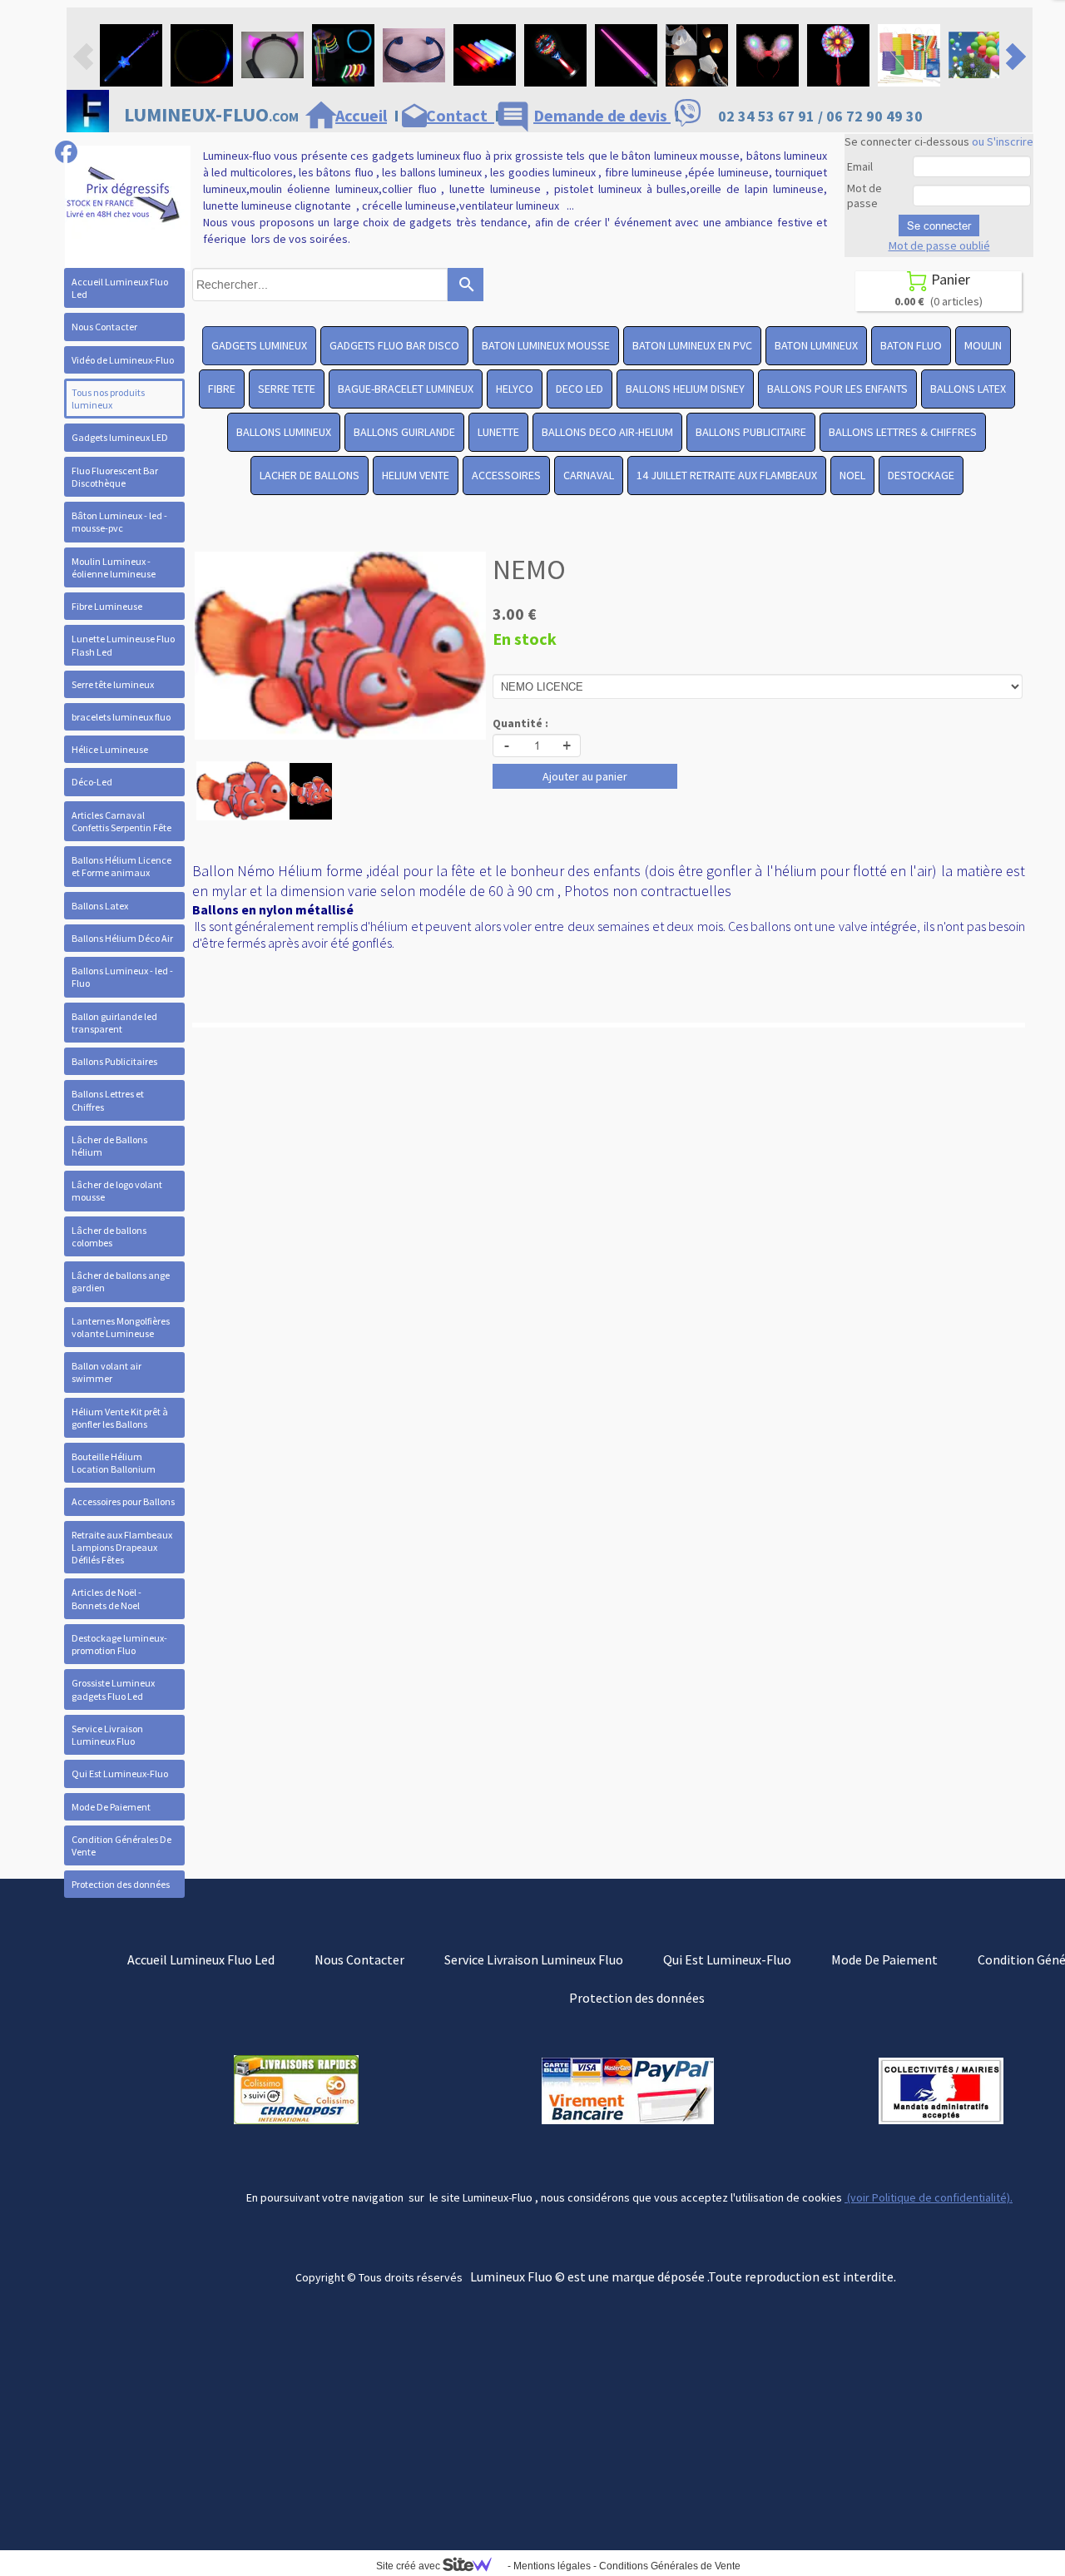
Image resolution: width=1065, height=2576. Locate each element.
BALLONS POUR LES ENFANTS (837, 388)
* * *
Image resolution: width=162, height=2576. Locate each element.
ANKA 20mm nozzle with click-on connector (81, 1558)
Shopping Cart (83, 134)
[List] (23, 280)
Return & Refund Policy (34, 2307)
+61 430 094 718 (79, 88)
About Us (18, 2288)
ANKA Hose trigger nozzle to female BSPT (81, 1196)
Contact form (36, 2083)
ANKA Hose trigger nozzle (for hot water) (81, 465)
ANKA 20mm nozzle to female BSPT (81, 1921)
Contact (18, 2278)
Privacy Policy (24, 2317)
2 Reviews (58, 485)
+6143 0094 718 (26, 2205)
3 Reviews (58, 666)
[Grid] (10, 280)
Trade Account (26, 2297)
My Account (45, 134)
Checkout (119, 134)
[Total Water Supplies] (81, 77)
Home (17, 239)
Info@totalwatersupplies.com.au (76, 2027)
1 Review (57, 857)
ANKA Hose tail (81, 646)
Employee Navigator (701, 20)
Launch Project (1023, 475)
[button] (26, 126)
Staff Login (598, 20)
...
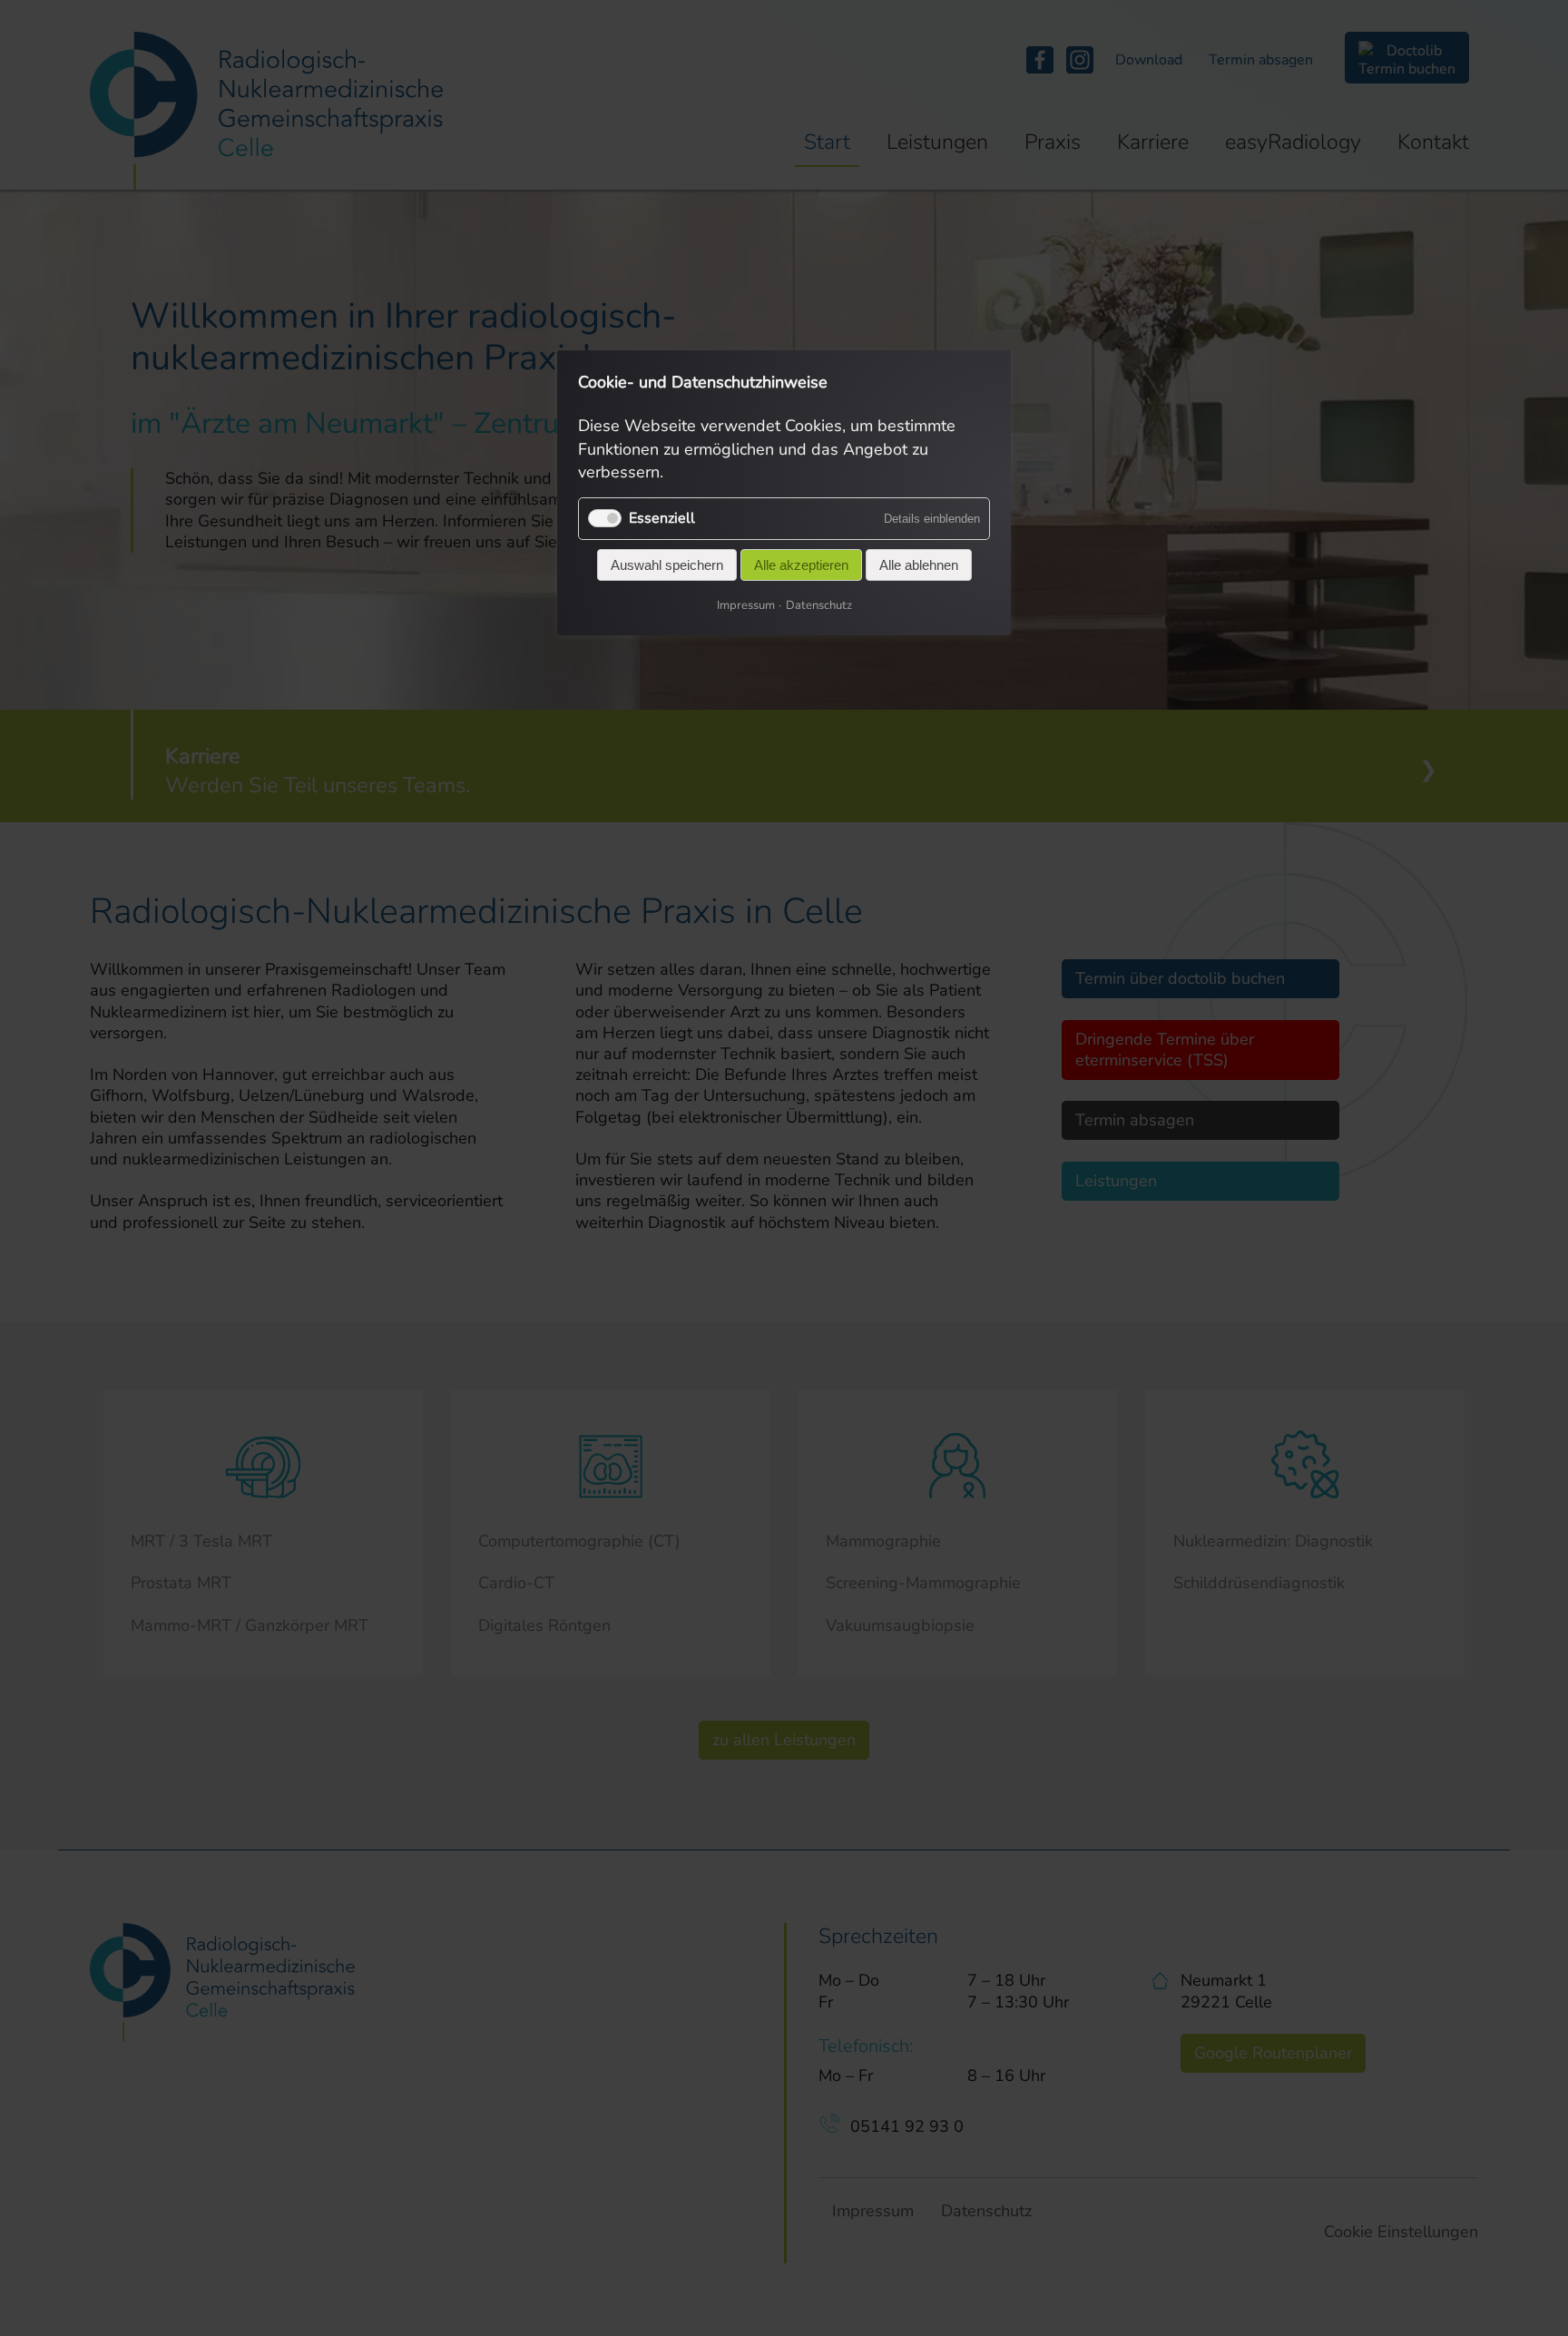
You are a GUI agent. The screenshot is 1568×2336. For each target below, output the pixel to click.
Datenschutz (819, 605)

» TASK TO COMPLETE
Tally the lines of the material in which the word "click" appears. Output the count alone.

» EXPECTED ANSWER
2